__Directions for this task__: Please restate the data word for word, leaving out no line.

• • • •

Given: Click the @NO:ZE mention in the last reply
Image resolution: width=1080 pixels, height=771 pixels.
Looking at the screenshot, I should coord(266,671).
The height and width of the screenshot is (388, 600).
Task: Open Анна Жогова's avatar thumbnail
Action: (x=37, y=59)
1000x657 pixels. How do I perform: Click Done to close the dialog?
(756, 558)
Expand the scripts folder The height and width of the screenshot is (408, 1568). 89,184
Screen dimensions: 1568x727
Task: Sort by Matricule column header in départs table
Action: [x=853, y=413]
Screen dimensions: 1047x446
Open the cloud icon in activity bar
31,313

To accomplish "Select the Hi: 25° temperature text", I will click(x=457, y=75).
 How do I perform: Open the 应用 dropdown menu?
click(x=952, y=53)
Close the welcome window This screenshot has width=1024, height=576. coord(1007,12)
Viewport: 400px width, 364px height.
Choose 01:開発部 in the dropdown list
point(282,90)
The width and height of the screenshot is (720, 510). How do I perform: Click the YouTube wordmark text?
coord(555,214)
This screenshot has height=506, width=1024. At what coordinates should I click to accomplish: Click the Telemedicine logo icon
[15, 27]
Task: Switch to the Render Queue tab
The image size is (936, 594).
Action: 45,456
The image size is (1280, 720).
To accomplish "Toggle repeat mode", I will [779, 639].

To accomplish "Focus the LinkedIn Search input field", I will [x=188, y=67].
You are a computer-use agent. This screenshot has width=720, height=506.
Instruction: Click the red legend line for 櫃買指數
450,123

• • • •

__Finished exercise__:
Given: Click the @NO:ZE mention in the last reply
Image resolution: width=1080 pixels, height=771 pixels.
Looking at the screenshot, I should coord(266,671).
The height and width of the screenshot is (388, 600).
Task: Open Анна Жогова's avatar thumbnail
Action: (x=37, y=59)
1000x657 pixels. How do I perform: Click Done to close the dialog?
(756, 558)
Expand the scripts folder The height and width of the screenshot is (408, 1568). 89,184
Screen dimensions: 1568x727
Task: Sort by Matricule column header in départs table
Action: [x=853, y=413]
Screen dimensions: 1047x446
Open the cloud icon in activity bar
31,313

To accomplish "Select the Hi: 25° temperature text", I will click(x=457, y=75).
 How do I perform: Open the 应用 dropdown menu?
click(x=952, y=53)
Close the welcome window This screenshot has width=1024, height=576. coord(1007,12)
Viewport: 400px width, 364px height.
Choose 01:開発部 in the dropdown list
point(282,90)
The width and height of the screenshot is (720, 510). How do I perform: Click the YouTube wordmark text?
coord(555,214)
This screenshot has height=506, width=1024. At what coordinates should I click to accomplish: Click the Telemedicine logo icon
[15, 27]
Task: Switch to the Render Queue tab
The image size is (936, 594).
Action: 45,456
The image size is (1280, 720).
To accomplish "Toggle repeat mode", I will [779, 639].

To accomplish "Focus the LinkedIn Search input field", I will [x=188, y=67].
You are a computer-use agent. This screenshot has width=720, height=506.
Instruction: Click the red legend line for 櫃買指數
450,123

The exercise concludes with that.